> **Consigne**: Recopiez les lignes des enregistrements depuis la ligne contenant "Open the bar chart templates menu" jusqu'à la ligne contenant "pyautogui.click(x=284, y=131)" incluse, demandes comprises, en augmentant de 51 chaque coordonnée figurant dans les réponses. Ne modifiez ni les demandes ni les dimensions qu'elles indiquent.

> **Données**:
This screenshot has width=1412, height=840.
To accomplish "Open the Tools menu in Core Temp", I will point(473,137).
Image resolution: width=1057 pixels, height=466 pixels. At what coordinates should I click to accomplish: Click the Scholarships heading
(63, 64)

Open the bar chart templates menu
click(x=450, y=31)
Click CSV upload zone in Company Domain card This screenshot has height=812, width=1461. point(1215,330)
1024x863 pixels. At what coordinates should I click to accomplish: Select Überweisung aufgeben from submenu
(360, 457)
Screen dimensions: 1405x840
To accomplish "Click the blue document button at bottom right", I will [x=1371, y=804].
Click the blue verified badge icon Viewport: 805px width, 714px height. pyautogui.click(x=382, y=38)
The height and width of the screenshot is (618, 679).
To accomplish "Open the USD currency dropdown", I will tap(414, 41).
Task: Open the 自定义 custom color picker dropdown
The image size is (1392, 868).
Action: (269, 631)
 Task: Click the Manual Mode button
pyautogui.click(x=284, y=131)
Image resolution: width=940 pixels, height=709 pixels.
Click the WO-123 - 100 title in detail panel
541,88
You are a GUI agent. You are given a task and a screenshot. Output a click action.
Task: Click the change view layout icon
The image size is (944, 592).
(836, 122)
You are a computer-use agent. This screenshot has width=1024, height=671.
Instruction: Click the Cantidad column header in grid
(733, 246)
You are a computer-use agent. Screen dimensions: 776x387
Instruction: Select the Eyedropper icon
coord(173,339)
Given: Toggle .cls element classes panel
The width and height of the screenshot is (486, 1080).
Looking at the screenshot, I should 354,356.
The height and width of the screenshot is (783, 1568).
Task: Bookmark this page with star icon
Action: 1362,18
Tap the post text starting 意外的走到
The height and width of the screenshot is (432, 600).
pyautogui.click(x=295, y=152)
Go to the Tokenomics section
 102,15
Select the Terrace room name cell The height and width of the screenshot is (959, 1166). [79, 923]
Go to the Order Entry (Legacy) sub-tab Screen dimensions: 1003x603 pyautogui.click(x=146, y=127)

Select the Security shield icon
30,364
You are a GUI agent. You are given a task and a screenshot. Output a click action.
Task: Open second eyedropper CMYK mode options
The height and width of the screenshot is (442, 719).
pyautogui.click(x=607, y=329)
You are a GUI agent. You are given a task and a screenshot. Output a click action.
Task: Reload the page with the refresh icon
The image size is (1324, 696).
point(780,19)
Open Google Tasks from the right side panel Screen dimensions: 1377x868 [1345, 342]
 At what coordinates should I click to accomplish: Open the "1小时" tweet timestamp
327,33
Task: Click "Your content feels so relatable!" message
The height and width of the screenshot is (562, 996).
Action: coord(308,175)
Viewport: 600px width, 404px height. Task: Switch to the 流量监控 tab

> **Réponse**:
Open the bar chart templates menu
click(x=501, y=82)
Click CSV upload zone in Company Domain card This screenshot has height=812, width=1461. point(1266,381)
1024x863 pixels. At what coordinates should I click to accomplish: Select Überweisung aufgeben from submenu
(411, 508)
Screen dimensions: 1405x840
To accomplish "Click the blue document button at bottom right", I will [x=1422, y=855].
Click the blue verified badge icon Viewport: 805px width, 714px height. pyautogui.click(x=433, y=89)
The height and width of the screenshot is (618, 679).
To accomplish "Open the USD currency dropdown", I will tap(465, 92).
Task: Open the 自定义 custom color picker dropdown
The image size is (1392, 868).
Action: (320, 682)
 Task: Click the Manual Mode button
pyautogui.click(x=335, y=182)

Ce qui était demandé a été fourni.